> **WHAT YOU HAVE TO DO**:
Arrange the items below as a numbered list, skipping any blank lines.

* begin INFORMATION PROVIDED *

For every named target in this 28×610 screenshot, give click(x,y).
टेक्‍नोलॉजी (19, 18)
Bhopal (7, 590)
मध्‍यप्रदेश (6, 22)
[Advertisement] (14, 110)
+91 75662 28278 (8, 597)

* end INFORMATION PROVIDED *

> **SOLUTION**:
1. For every named target in this 28×610 screenshot, give click(x,y).
2. टेक्‍नोलॉजी (19, 18)
3. Bhopal (7, 590)
4. मध्‍यप्रदेश (6, 22)
5. [Advertisement] (14, 110)
6. +91 75662 28278 (8, 597)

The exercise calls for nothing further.